◆ **読む文章**:
»»
住基ネットとプライバシー ― 2007年03月01日 09時43分51秒
週刊ミヤダイ 2006/12/1 更新分に関するメモ。
- 話題はこのニュース。。。ではなくてw、その元となった裁判の判決に関するもの。
- 前提 - 社会が情報化した→電子政府化構想。行政コスト低減を目的とした個人情報の集約。勝手な扱いを避けるため←個人情報保護法。
- 前提 - 各行政機関、学校、病院、民間業者などにおいて、独自に個人情報の蓄積を行っている。
- 住基カードのテクノロジーだけが高いセキュリティを確保していても、住基ネット全体に関わる人間全体をコントロールできるような枠組みが無ければ意味が無い。
- 電子化により、データの結合が可能になった。住基ネット番号だけで (~さえ暴けば)、個人の多くの属性情報を紐付けて引き出すことができるようになる。
- プライバシー権とは、自己情報制御権、すなわち「自分がどういう人間であると見せたいかをコントロールする権利」のことを言う。「見せたい自分を見せる権利」、「見せたくない自分を見せなくてもよい」という権利。
««
◆ **提供資料**:
»»
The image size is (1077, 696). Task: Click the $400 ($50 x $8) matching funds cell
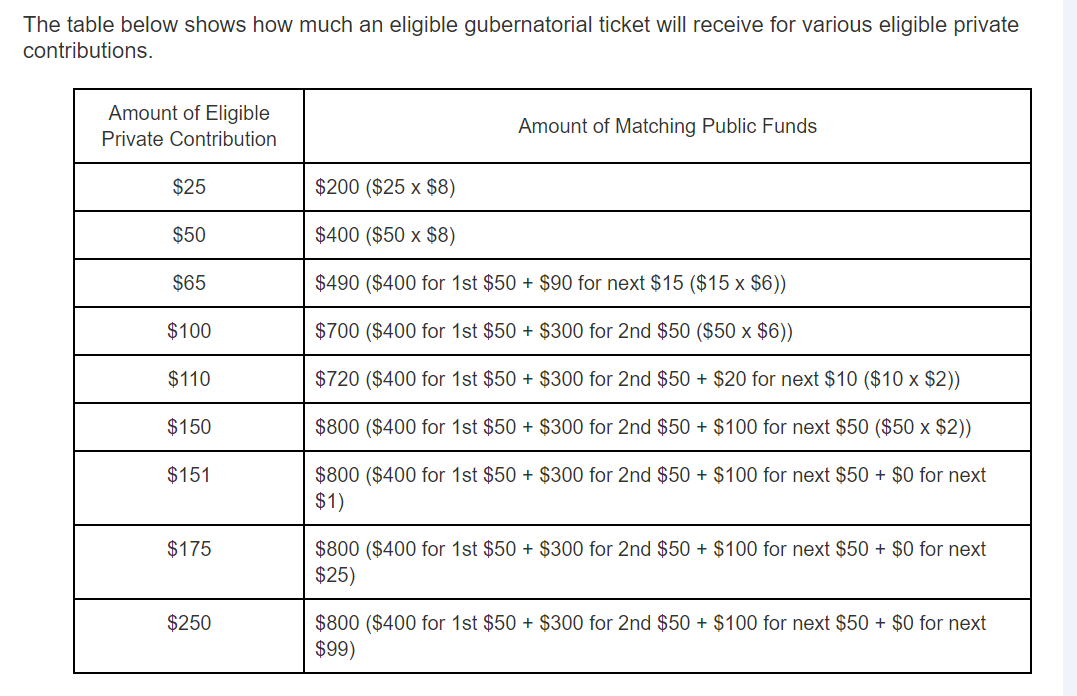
««
◆ **やるべきこと**:
(1) 住基ネットに関するメモのうち、「住基ネットとプライバシー ― 2007年03月01日」から「前提 - 社会が情報化した→電子政府化構想。行政コスト低減を目的とした個人情報の集約。勝手な扱いを避けるため←個人情報保護法。」までを両端も含めて書き直してください。その際、「電子政府化構想」を「電子自治体構想」に入れ替えてください。
(2) 住基ネットに関するメモについて、次の問いに答えてください。
(a) このメモは、週刊ミヤダイのいつの更新分に関するものですか。
(b) 電子政府化構想における個人情報の集約は、何を目的としていますか。
(c) プライバシー権は、どのような権利と言い換えられていますか。
資料は住基ネットに関するメモとは別個のものです。

◆ **課題の結果**:
(1)
住基ネットとプライバシー ― 2007年03月01日 09時43分51秒
週刊ミヤダイ 2006/12/1 更新分に関するメモ。
- 話題はこのニュース。。。ではなくてw、その元となった裁判の判決に関するもの。
- 前提 - 社会が情報化した→電子自治体構想。行政コスト低減を目的とした個人情報の集約。勝手な扱いを避けるため←個人情報保護法。

(2)
(a) 2006年12月1日の更新分に関するものです。
(b) 行政コストの低減を目的としています。
(c) 自己情報制御権と言い換えられています。